Segment Start: RECORDED DATA

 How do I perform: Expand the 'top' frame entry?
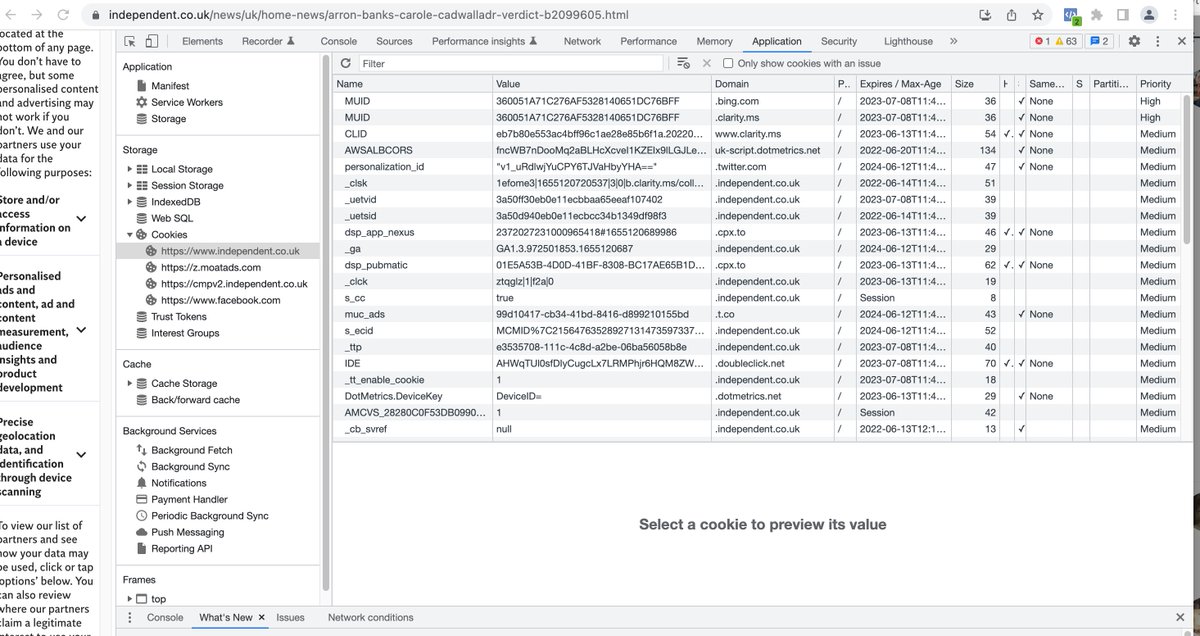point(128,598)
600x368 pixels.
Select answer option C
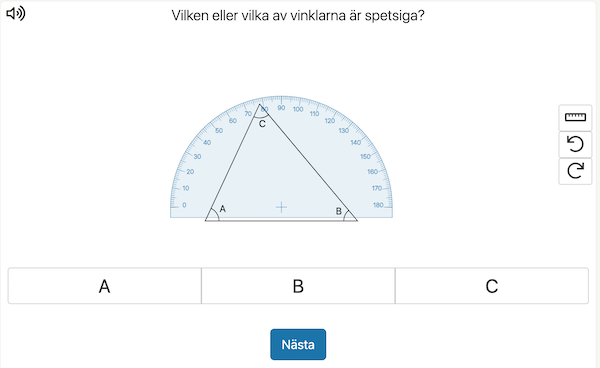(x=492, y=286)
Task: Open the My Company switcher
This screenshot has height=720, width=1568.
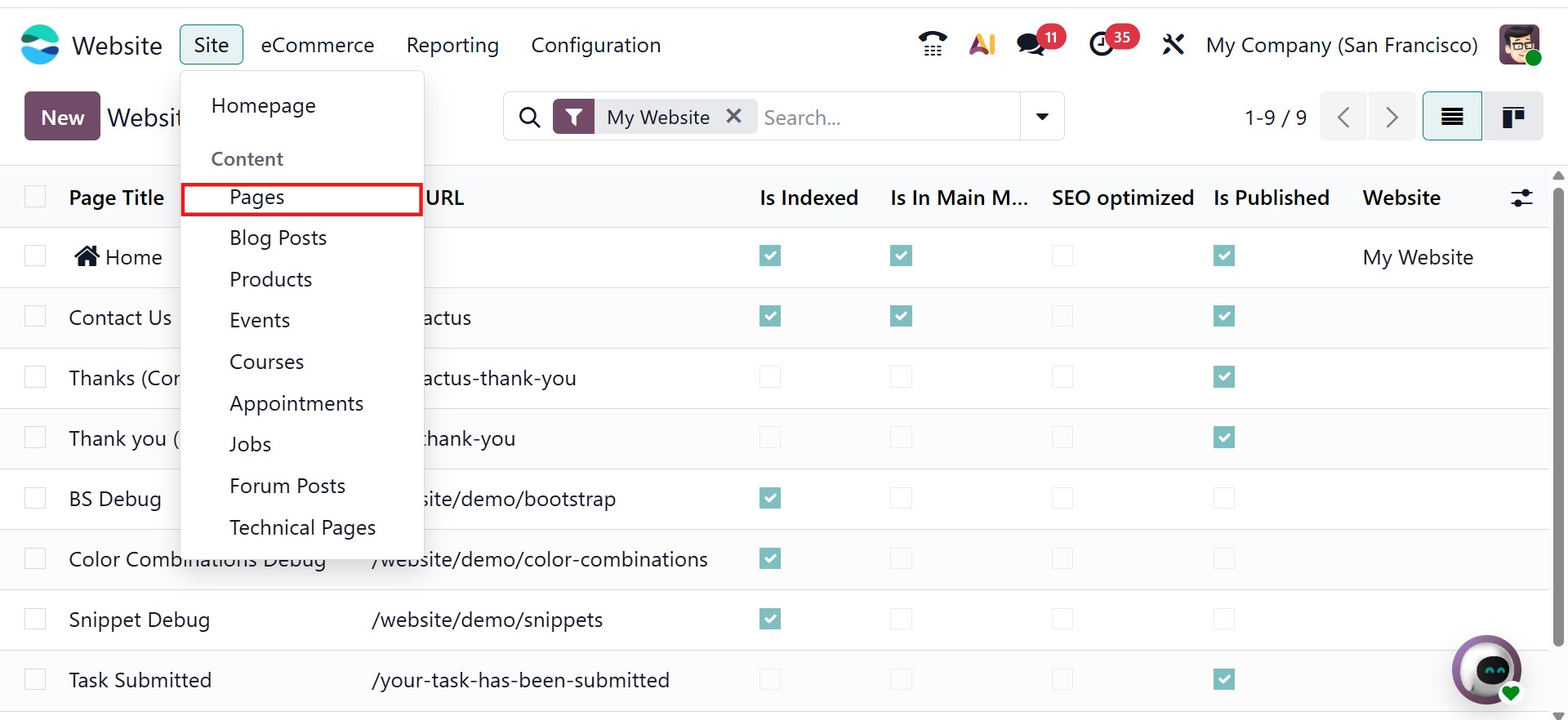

Segment End: RECORDED DATA

▸ **AIM OF THE EXERCISE**:
Return the listing above unchanged, apart from dropping its pictures.

▸ **SOLUTION**:
 How do I perform: Expand the 'top' frame entry?
point(128,598)
600x368 pixels.
Select answer option C
(x=492, y=286)
Task: Open the My Company switcher
This screenshot has height=720, width=1568.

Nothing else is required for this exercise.